MEDICAL JOURNALS PIMP FOR BIG PHARMA
By Jon Christian Ryter
June 19, 2010
PLoS Medicine a peer review journal for the Public Library of Science claimed in an article that the most respected medical journals have become much too dependent on revenue from the pharmaceutical industry from two sources. First, advertising revenue which, according to PLoS, is the least corrupting form of revenue since the pharmaceutical industry should have the right to reach their potential customers in the periodicals their customers—doctors—read. What is the bigger problem, and what corrupts the integrity of the advertising process in about 25 different medical journals according to PLoS in an article published by the Public Library of Science five years ago (but never read by the general public which does not generally subscribe to it) is the second source of “advertising” revenue. The PR firms hired by the pharmaceutical giants pay fees to the journals to print well-edited capsulated synopsis of the drug trials.
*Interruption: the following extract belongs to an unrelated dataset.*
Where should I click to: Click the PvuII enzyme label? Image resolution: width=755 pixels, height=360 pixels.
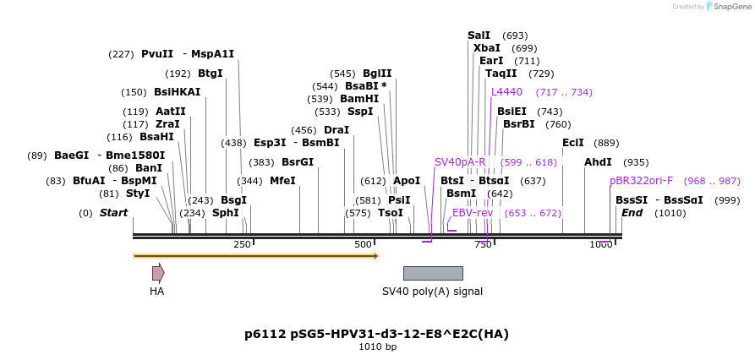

The PR firms know that when the drug trials are published in any medical journal, the drug and the test tacitly carry that journal’s stamp of approval simply by appearing in it. According to PLoS, a favorable review in a periodical like the Journal of American Medicine and the British Medical Journal and Lancet which have global distribution is worth thousands of pages of advertising. The PR companies will sometimes pay upwards of a million dollars for reprints of the articles to send to drug distributors, pharmaceutical wholesalers and medical professionals. While the PR firms admit the recipients of the reprints seldom read them, what they rely on is the name of the prestigious journal printing the review of giving a new drug credibility in the marketplace it has not earned from evidence of their curative abilities. The more important the medical journal, the more credibility the drug receives in the eyes of the physicians who receive the reprints.